Demo (Around 109 MB) Thanks to Crytek for making their version of Sponza freely available.

Update:

I was going to take a break away from this but ended up messing around with it anyway. In playing around with it I noticed an error in the edge length propagation routine. You can download the updated shader code here.

This is a somewhat more optimized DX10 implementation of Morphological Antialiasing than my last implementation. I have tweaked the edge length calculation following the example of another demo released online, and following that demo, again, I make use of the texture filtering hardware to do the final blending. I have also limited the edge length calculation to only go up to 20 pixels in any of the four directions; it seems from playing around with the technique that you get quickly diminishing returns for better detection of long edges.

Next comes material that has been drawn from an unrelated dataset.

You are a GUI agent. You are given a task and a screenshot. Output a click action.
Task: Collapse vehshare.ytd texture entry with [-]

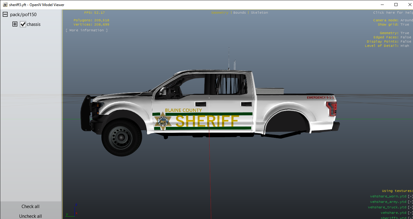coord(410,213)
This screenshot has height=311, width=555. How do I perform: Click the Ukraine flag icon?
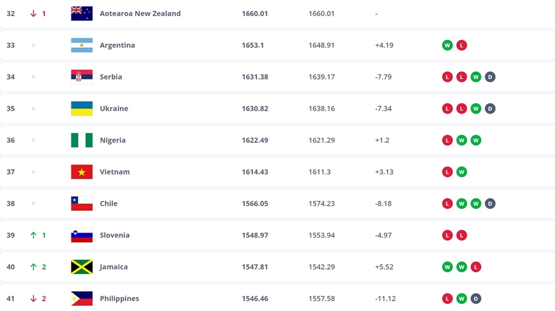[x=82, y=108]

Compared to my last demo this one is also a little more interesting in that it provides you with an interactive scene that you can move around through, giving a better feel for how the technique holds up in a game than a static screenshot would be able to do. Because of this, I have also tweaked the edge detection to take in to consideration depth information. I have also provided the option to enable/disable 4x MSAA in order to compare it with MLAA as well as to see how they look combined.

Controls:

1 - Disable MLAA
2 - Enable MLAA
3 - Disable MSAA
4 - Enable MSAA
E - View base edge detection (only when MLAA is active)
L - View edge length output (only when MLAA is active)
Mouse - Control camera view (hold left mouse button down)
W/A/S/D - Control camera movement

When you close the program it will spit out a a simple text file giving you some basic timing values for any of the four possible combinations of antialiasing modes you ran. My results for the starting camera position are as follows:

On a Geforce 9600 M:

Average Frametime (No AA): 44.891354 ms
Average Frametime (MLAA): 50.024765 ms
Average Frametime (MSAA 4x): 54.634144 ms
Average Frametime (MSAA 4x & MLAA): 60.489189 ms

On a Radeon 4850:

Average Frametime (No AA): 7.172451 ms
Average Frametime (MLAA): 9.933811 ms
Average Frametime (MSAA 4x): 7.921433 ms
Average Frametime (MSAA 4x & MLAA): 10.889030 ms

Interestingly, at least for the starting camera, the demo runs faster using MLAA than it does with MSAA on my laptop video card; however, on my desktop card it is still slower by about 2 ms. I am sure this can be optimized further.

Putting this demo together provided some good test material for my toy engine and pushed me to integrate a number of improvements. Notably, I integrated DevIL for texture loading and Assimp for model loading. While both integrations are obviously functional, I am definitely not satisfied with it as is and I will be looking to do some refactoring in the future. Implementing this demo also made it clear how nice it would be to have even a rudimentary UI framework in place - so that will be something I will be looking at implementing as well.